Jonah Hill, Miles Teller set their comedic crosshairs on 'War Dogs'

NEW YORK — In War Dogs, Jonah Hill plays a boorish Miami stoner-turned-international arms dealer. But in reality, the two-time Oscar nominee insists that he "couldn't be less interested in guns."
"It wasn't like Moneyball, where I had to learn a lot about baseball and I continued liking baseball as a result," says Hill, 32, joined by his newly blond co-star Miles Teller at Manhattan's Mandarin Oriental hotel. Although, he concedes, his police training for the Jump Street franchise proved handy when it came to firing an AK-47 in this film. "I'm not a bad shot," Hill adds, "even though I don't even think that's something cool to brag about."
Teller, meanwhile, is more casual about firearms, despite not shooting any in War Dogs (in theaters nationwide Friday). "I have in my personal life," says the 29-year-old Whiplash breakout. "It's not anything that I abuse in any way, but I've shot pretty much every kind of gun."
Weapons are neither endorsed nor indicted in the R-rated crime comedy, which The Hangover's Todd Phillips directed from a script based on Guy Lawson's 2011 Rolling Stone article.

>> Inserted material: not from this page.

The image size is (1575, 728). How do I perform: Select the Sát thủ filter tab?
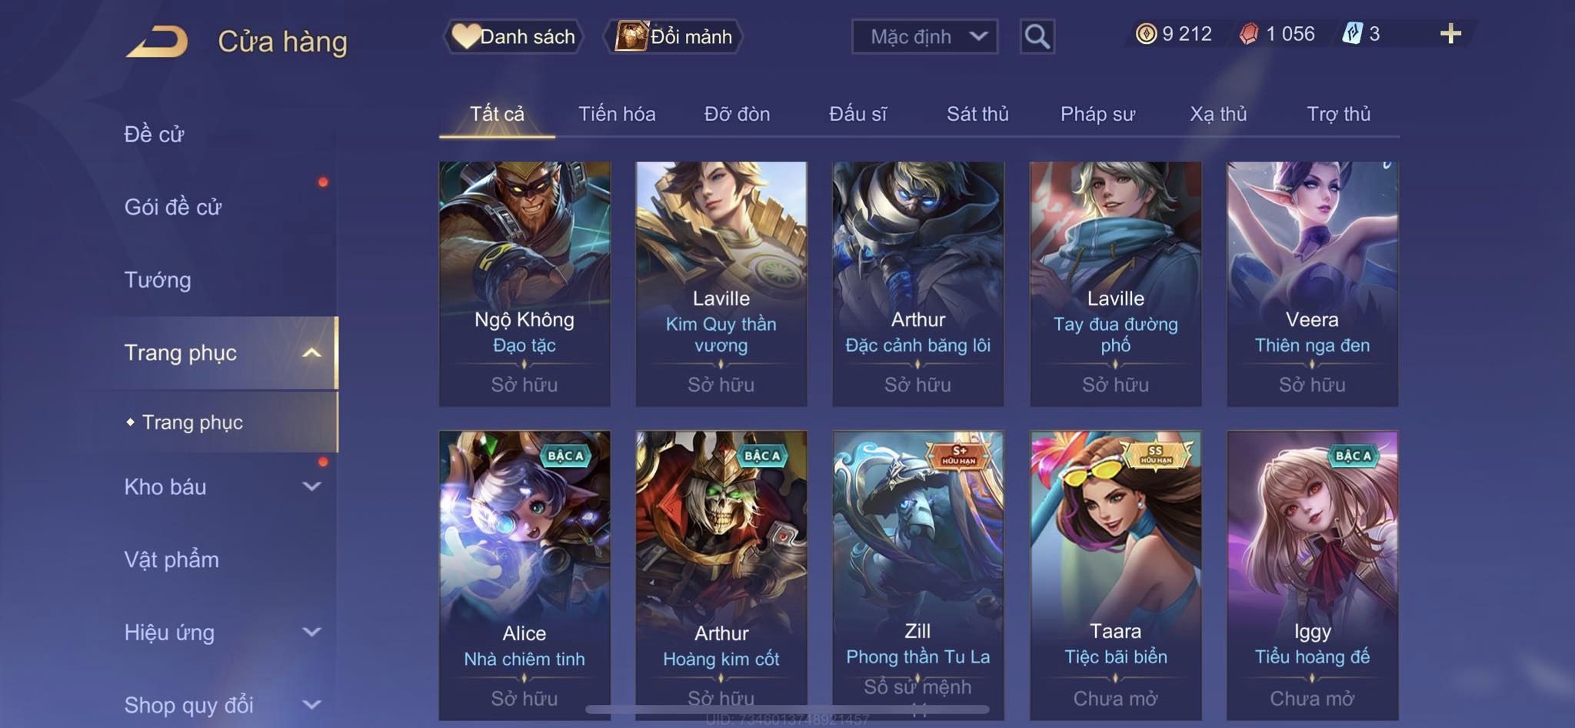tap(977, 114)
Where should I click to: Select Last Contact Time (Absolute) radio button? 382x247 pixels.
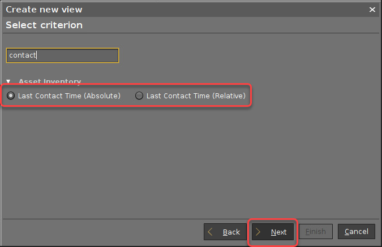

The outrageous true story tracks the meteoric rise and downfall of twentysomething war profiteers Efraim Diveroli (Hill) and David Packouz (Teller), who in the mid-2000s, exploited a government loophole allowing small businesses to bid on U.S. Military contracts online, and wound up with a $300-million deal from the Pentagon to arm American allies in Afghanistan.
"The movie is more a condemnation of the system, rather than a direct commentary on guns themselves," co-screenwriter Jason Smilovic says. "When you think about defense contracts, you think about it being this impenetrable sphere of cronyism. I was very surprised that two young men who didn't have much in the way of education, or in the way of contacts, were able to break into that business by way of the anonymity of the Internet."
Landing somewhere between The Wolf of Wall Street and Scarface (referenced frequently throughout), Dogs mines laughs from the duo's over-the-top lifestyles and brazen exploits. Those include smuggling a truckload of Berettas into Iraq and repackaging Chinese ammunition at the urging of a blacklisted arms dealer (Bradley Cooper), spurring their arrests. But the film has its share of weightier moments, too, as David is caught in a web of lies with his wife (Ana de Armas) and Efraim's backstabbing severs their longtime friendship.
Reading Lawson's story for the first time, Hill was taken aback by "Efraim's complete disregard for their safety and how he manipulated his friend without regard for his feelings." Although he wanted to, he never got to meet the real Diveroli, who received a four-year prison sentence in 2011 and filed a lawsuit earlier this summer accusing Warner Bros. of misappropriation of his likeness.
"Our movie ends, but this story is not finished," says Teller, who spent time on set with Packouz, who served seven months under house arrest and cameos in Dogs as a retirement-home singer. "We made a movie and it's entertaining, but there are real people that have to deal with these consequences."